[Given task 1] Can you repeat the rows of Block 1 further down word for word, leaving out the pictures?

[Page extract]
But asking non-attendees to "sign up" would help encourage submitters that their proposals do have an audience out there. It would engange non-attendees in Wikimania, raising the chance they'll be future attendees. And it would also help presenters have gauge how much non-attendee interest their is, letting the popular ones know people will probably be wanting their slides, videos, etc. Documenting similar interests can help non-attendees get some of the social networking benefits and collaborations out of wikimania that you get at "the real deal".

Any problems with the idea that we'd add a second interest list for "non-attendees"? --Alecmconroy 11:11, 17 June 2011 (UTC)Reply

Having trouble assimilating all of the information and dietary question

As an English Wikipedia editor who lives in Haifa, I am very interested in attending on the week-end, that is on Friday. But I am having trouble making sense of the schedule. It lists on top various places (hotels?), and the subjects seem to be diffuse and hard to understand, several in one box, with sketchy outlines. Can someone explain to me how to make sense of the schedule. This isn't a complaint; it's a plea for help.

[Entries shown]
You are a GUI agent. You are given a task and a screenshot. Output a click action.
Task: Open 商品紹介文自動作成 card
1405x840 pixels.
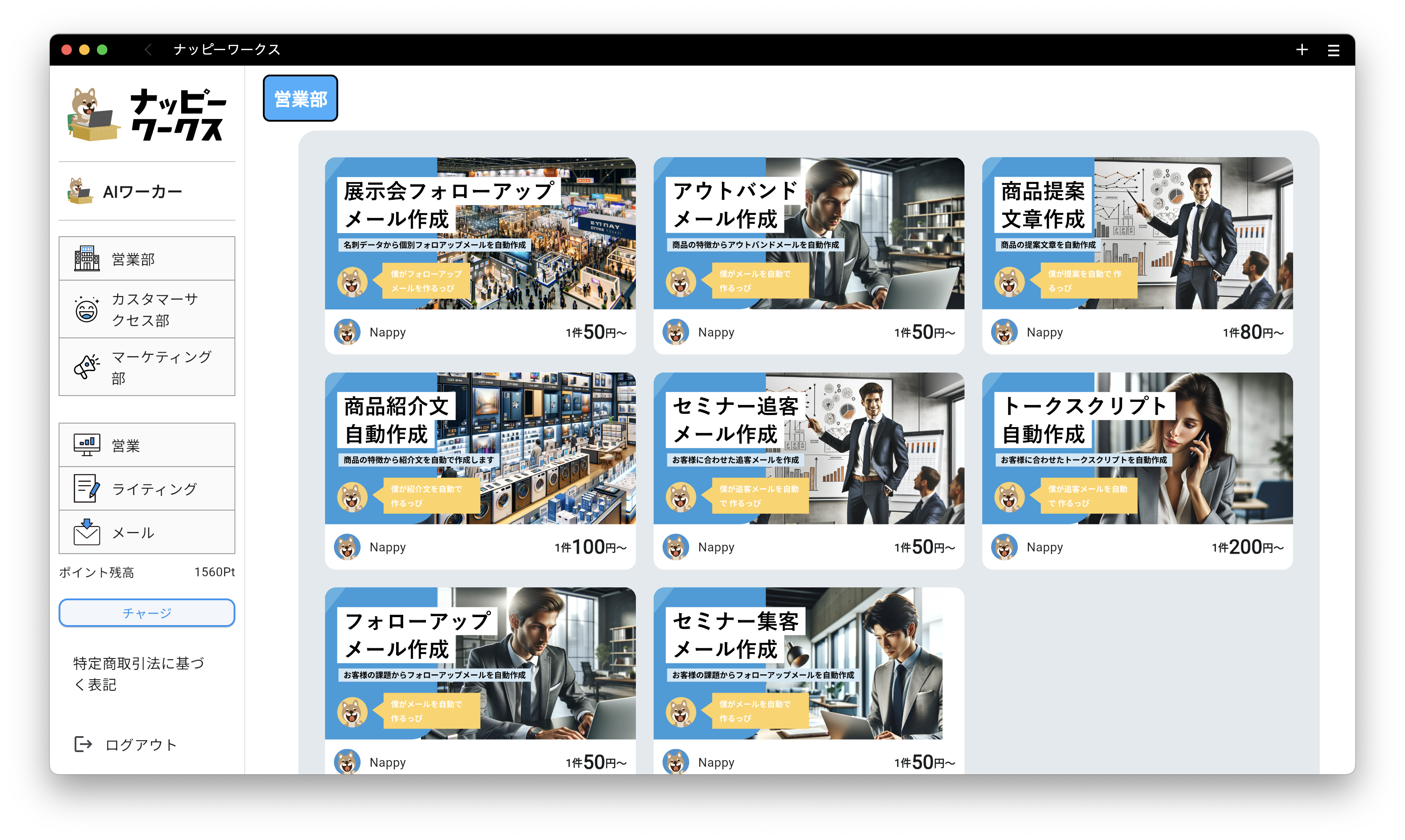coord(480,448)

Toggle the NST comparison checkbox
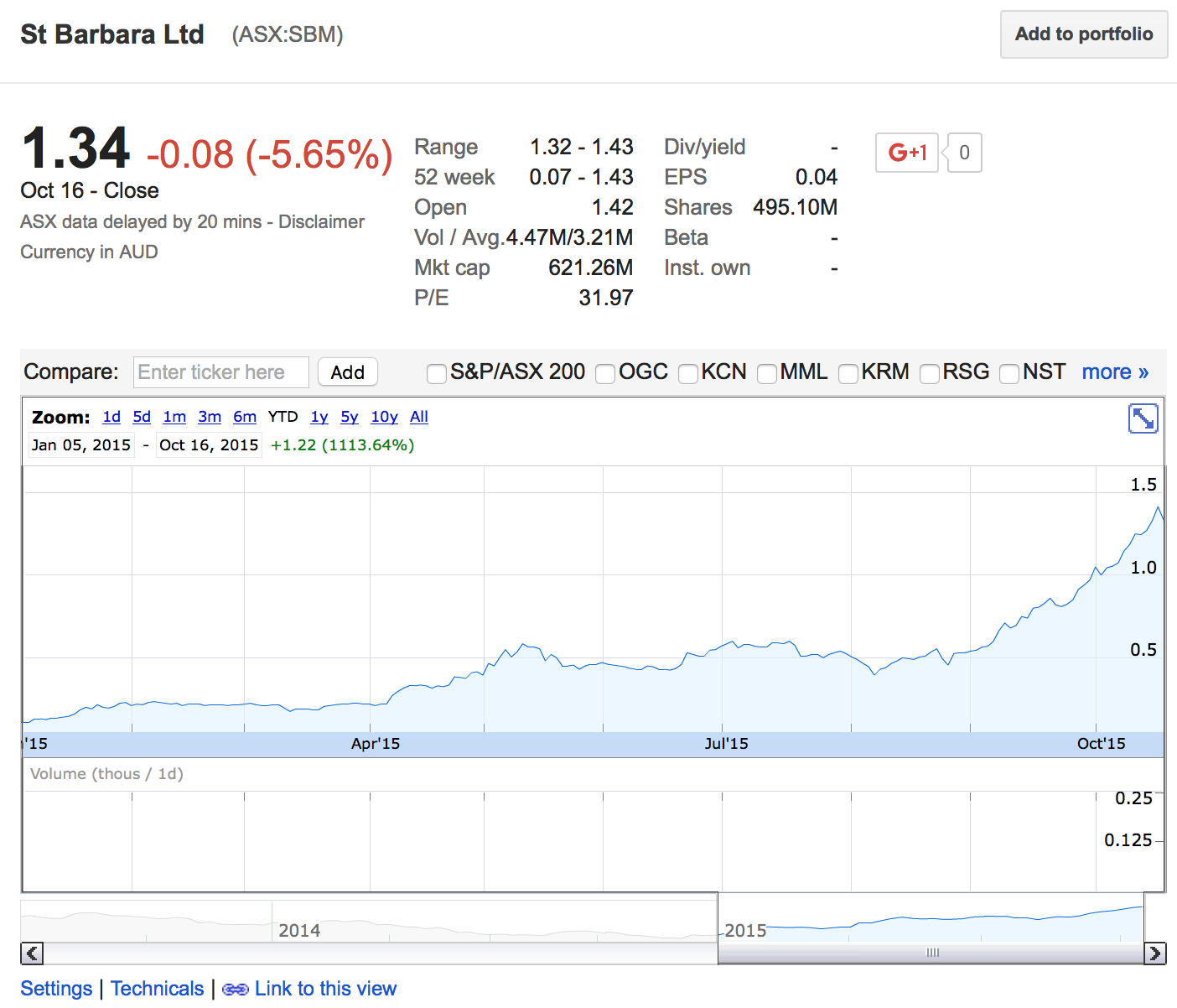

[Given task 2] Sum up the page extract above in two sentences.

[Exercise answer 1]
You are a GUI agent. You are given a task and a screenshot. Output a click action.
Task: Open 商品紹介文自動作成 card
1405x840 pixels.
coord(480,448)

Toggle the NST comparison checkbox

[Exercise answer 2] One post proposes adding a second interest list for non-attendees, arguing that it would encourage submitters, engage non-attendees in Wikimania, and help presenters gauge how much interest there is. A second post comes from an English Wikipedia editor in Haifa who wants to attend on Friday but can't make sense of the schedule and asks for help.